In this essay, I focus on how Yamashita reimagines China and Chinese social movements in her narrative to recover a pivotal time in US movement politics (1968–77). Under Yamashita’s pen, “China” becomes a symbolic site through which her characters reassemble historical connections and reanimate political affiliations. The article argues that by dwelling over “China,” Yamashita reengages the dynamism of anti-imperial politics before China’s rise as itself a neoliberal empire. In the act of recollection, the novel reinvents context, reconfigures meaning, and reorients symbolic trajectories. She activates the intervening slash in what David Palumbo-Liu terms “Asian/America,” illuminating the mutually constitutive histories between the United States and China. In so doing, Yamashita configures minor transnational connections: she decenters ideas of the nation-state (be it the United States or China) and ruptures narratives of global capital accumulation in a neoliberal order.


[1] For more on the history of the International Hotel, see Curtis Choy’s documentary The Fall of the I-Hotel (1983)

[2] Podcast of Yamashita reading from her novel I Hotel.


The Crisis of the American Dream: On Going-Abroad Films in Contemporary Chinese Cinema
Yanhong Zhu

Beginning in the 1980s, China witnessed a strong surge of interests among students and workers to go abroad, especially to the United States. This so-called “going abroad fever” has continued steadily into the current decade. Film and television have served as a privileged medium for depicting and representing the “going abroad fever.” Many of the early representative films often demonstrate a strong ambivalence toward the United States, best captured in the hit TV series Beijingers in New York (1993) in which New York is depicted as both heaven and hell.

A new wave of films on the issue of going abroad emerged in 2013, followed by more similarly themed films. The ambivalence seen in the earlier films and TV series is often replaced by an overwhelming sense of disillusionment in many of the recent US-themed films, including, for example, Vicki Zhao’s So Young (2013), Frant Gwo’s My Old Classmate (2014), and Luo Dong’s New York New York (2016).

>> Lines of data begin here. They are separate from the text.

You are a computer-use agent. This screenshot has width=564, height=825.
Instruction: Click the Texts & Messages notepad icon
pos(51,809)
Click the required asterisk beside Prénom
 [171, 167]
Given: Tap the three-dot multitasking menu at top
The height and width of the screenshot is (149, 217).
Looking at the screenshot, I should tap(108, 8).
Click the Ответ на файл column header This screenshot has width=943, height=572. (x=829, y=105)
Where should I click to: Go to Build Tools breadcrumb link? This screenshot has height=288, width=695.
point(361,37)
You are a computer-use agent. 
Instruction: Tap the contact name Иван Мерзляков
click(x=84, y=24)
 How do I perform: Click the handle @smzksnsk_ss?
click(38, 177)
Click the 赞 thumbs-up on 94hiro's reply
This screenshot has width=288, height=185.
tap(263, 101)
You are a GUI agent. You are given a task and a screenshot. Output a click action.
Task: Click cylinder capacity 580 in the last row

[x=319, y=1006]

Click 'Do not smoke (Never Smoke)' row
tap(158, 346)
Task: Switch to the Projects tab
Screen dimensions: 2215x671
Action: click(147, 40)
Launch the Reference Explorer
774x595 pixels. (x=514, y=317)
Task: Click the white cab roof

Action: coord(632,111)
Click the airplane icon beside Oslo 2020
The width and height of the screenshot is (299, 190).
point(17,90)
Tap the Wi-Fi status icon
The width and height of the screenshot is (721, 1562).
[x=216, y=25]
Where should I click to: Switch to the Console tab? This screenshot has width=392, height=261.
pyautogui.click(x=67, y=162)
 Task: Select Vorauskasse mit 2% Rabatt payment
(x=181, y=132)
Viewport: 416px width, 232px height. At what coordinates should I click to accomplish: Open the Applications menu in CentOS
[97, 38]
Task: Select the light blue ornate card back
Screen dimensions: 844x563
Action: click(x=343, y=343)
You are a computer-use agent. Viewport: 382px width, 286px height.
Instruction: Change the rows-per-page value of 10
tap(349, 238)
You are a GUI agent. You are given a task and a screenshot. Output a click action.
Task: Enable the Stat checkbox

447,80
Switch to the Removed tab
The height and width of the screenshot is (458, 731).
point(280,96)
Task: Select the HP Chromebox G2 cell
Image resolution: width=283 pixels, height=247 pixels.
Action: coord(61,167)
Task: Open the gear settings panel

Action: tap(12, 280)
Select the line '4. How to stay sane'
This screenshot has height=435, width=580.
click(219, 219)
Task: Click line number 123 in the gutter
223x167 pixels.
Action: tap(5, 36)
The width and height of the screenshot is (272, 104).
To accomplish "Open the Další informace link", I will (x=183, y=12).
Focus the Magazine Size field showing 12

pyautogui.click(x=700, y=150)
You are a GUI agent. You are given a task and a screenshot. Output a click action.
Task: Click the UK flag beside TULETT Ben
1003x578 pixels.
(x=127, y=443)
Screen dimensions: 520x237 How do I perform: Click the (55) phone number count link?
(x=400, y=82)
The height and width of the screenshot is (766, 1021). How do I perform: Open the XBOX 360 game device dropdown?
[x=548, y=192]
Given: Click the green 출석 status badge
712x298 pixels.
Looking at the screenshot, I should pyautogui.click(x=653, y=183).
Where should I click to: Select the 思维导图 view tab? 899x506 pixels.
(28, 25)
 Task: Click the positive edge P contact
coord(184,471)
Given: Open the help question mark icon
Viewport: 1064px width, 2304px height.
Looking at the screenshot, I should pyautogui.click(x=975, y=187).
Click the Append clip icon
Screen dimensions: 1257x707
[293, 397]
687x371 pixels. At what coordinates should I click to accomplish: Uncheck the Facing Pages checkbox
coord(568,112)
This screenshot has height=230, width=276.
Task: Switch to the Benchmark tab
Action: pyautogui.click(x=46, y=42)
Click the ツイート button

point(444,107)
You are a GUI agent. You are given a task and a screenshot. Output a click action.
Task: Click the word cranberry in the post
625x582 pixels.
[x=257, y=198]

By depicting the United States as a land of false promises and failed dreams, these films not only highlight the crisis of the American Dream, but also reveal the deeply entangled nature of US­­-China relations: on the one hand, the United States sees China as a threat to its global hegemony; on the other hand, China strives to promote the idea of “peaceful rise” in its foreign policy and in public discourses. Peter Chan’s American Dreams in China (2013) serves as a rebuttal to the “China threat theory” by replacing the false American Dream with the real Chinese Dream.

Set in contemporary China, Xue Xiaolu’s two films Finding Mr. Right (2013) and its sequel Book of Love (2016) explore the new craze for going abroad among China’s expanding middle-class and examine such social phenomena as birth tourism, oversea real estate investment, and the continuing study-abroad craze with a much younger age structure. Focusing much of the narratives on self-discovery and self-transformation as well as the themes of love and family, these films criticize the materialism of contemporary Chinese society and seek to reassert the importance of lasting values like family, love, and trust that far exceed material wealth. Book of love, just like American Dreams in China that attempts to shift from the American Dream to the Chinese Dream, also longs for a return, across the dazzling world of globalization, to home – to China.